Entries taken from a collection ->
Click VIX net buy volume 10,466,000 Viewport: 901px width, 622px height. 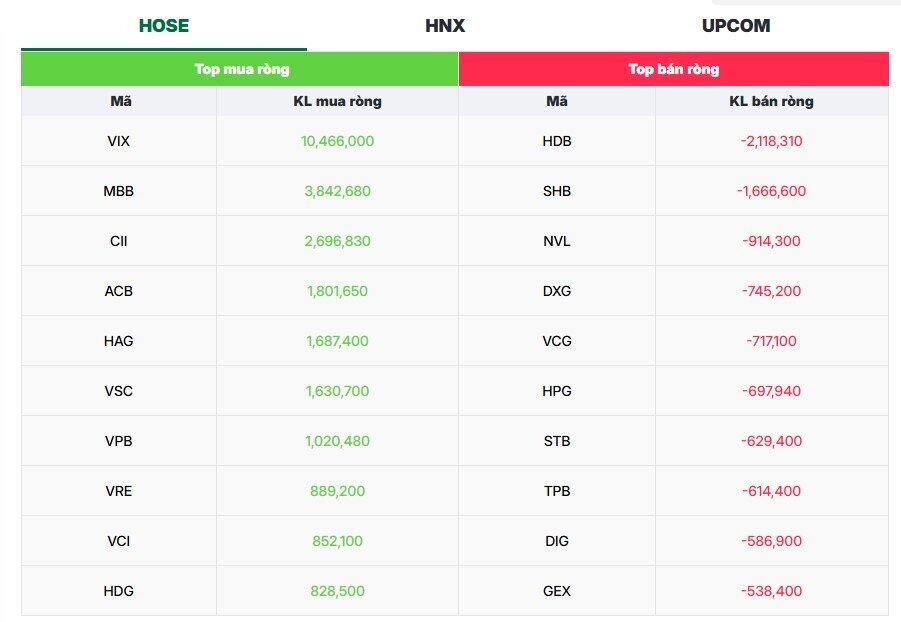337,141
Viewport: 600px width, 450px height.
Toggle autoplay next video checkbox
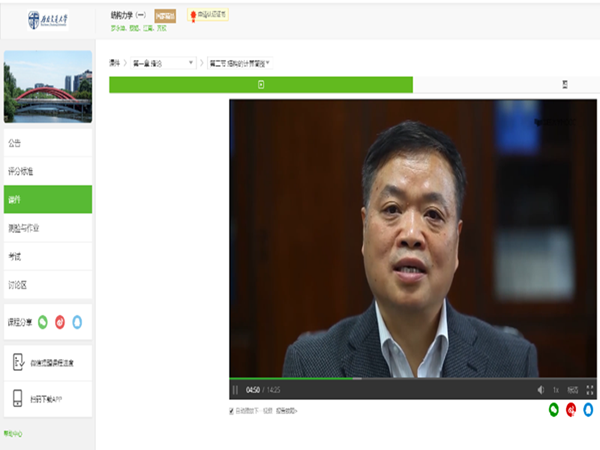(x=233, y=410)
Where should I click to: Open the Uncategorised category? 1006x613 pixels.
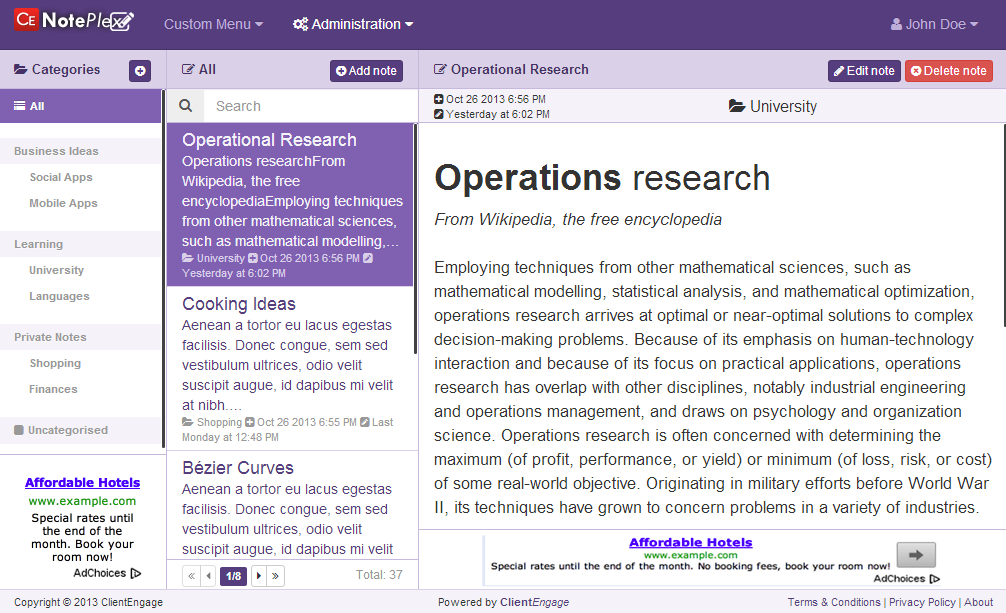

Action item -> Emit the lines of the data above from the one containing "Viewport: 600px width, 450px height." through its final line, both endpoints included. Pictures do not belong in the output.

Result ->
Viewport: 600px width, 450px height.
Toggle autoplay next video checkbox
(x=233, y=410)
Where should I click to: Open the Uncategorised category? 1006x613 pixels.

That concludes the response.